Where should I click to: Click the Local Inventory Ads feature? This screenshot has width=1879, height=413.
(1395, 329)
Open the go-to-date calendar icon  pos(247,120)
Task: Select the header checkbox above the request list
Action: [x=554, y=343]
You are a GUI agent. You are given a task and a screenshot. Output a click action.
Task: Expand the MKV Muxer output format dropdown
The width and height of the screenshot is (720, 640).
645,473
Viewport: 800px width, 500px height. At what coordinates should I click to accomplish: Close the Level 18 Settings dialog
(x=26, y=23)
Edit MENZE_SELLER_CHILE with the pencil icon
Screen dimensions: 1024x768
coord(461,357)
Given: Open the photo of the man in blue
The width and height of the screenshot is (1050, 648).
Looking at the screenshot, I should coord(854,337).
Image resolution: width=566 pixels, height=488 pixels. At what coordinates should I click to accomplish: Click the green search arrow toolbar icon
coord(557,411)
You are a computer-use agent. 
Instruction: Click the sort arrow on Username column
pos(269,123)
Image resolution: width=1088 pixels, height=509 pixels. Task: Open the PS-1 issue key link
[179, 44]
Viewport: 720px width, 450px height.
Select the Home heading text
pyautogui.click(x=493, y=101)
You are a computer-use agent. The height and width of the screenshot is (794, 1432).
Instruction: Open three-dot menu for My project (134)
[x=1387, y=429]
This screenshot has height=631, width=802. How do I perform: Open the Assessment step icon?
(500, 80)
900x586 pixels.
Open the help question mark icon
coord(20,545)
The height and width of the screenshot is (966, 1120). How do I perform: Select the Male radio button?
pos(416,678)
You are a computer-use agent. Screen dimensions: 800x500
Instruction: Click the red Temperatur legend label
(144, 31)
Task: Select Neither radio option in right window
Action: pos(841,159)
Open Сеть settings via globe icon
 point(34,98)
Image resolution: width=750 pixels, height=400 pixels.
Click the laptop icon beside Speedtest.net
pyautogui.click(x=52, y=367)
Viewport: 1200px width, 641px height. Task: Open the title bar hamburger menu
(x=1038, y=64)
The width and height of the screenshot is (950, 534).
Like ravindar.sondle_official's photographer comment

-=-=-

* PROBLEM TO SOLVE
Would you reproduce the full listing shown above, word for word?

* ANSWER TO THE PROBLEM
Where should I click to: Click the Local Inventory Ads feature? This screenshot has width=1879, height=413.
(1395, 329)
Open the go-to-date calendar icon  pos(247,120)
Task: Select the header checkbox above the request list
Action: [x=554, y=343]
You are a GUI agent. You are given a task and a screenshot. Output a click action.
Task: Expand the MKV Muxer output format dropdown
The width and height of the screenshot is (720, 640).
645,473
Viewport: 800px width, 500px height. At what coordinates should I click to accomplish: Close the Level 18 Settings dialog
(x=26, y=23)
Edit MENZE_SELLER_CHILE with the pencil icon
Screen dimensions: 1024x768
coord(461,357)
Given: Open the photo of the man in blue
The width and height of the screenshot is (1050, 648).
Looking at the screenshot, I should coord(854,337).
Image resolution: width=566 pixels, height=488 pixels. At what coordinates should I click to accomplish: Click the green search arrow toolbar icon
coord(557,411)
You are a computer-use agent. 
Instruction: Click the sort arrow on Username column
pos(269,123)
Image resolution: width=1088 pixels, height=509 pixels. Task: Open the PS-1 issue key link
[179, 44]
Viewport: 720px width, 450px height.
Select the Home heading text
pyautogui.click(x=493, y=101)
You are a computer-use agent. The height and width of the screenshot is (794, 1432).
Instruction: Open three-dot menu for My project (134)
[x=1387, y=429]
This screenshot has height=631, width=802. How do I perform: Open the Assessment step icon?
(500, 80)
900x586 pixels.
Open the help question mark icon
coord(20,545)
The height and width of the screenshot is (966, 1120). How do I perform: Select the Male radio button?
pos(416,678)
You are a computer-use agent. Screen dimensions: 800x500
Instruction: Click the red Temperatur legend label
(144, 31)
Task: Select Neither radio option in right window
Action: pos(841,159)
Open Сеть settings via globe icon
 point(34,98)
Image resolution: width=750 pixels, height=400 pixels.
Click the laptop icon beside Speedtest.net
pyautogui.click(x=52, y=367)
Viewport: 1200px width, 641px height. Task: Open the title bar hamburger menu
(x=1038, y=64)
The width and height of the screenshot is (950, 534).
Like ravindar.sondle_official's photographer comment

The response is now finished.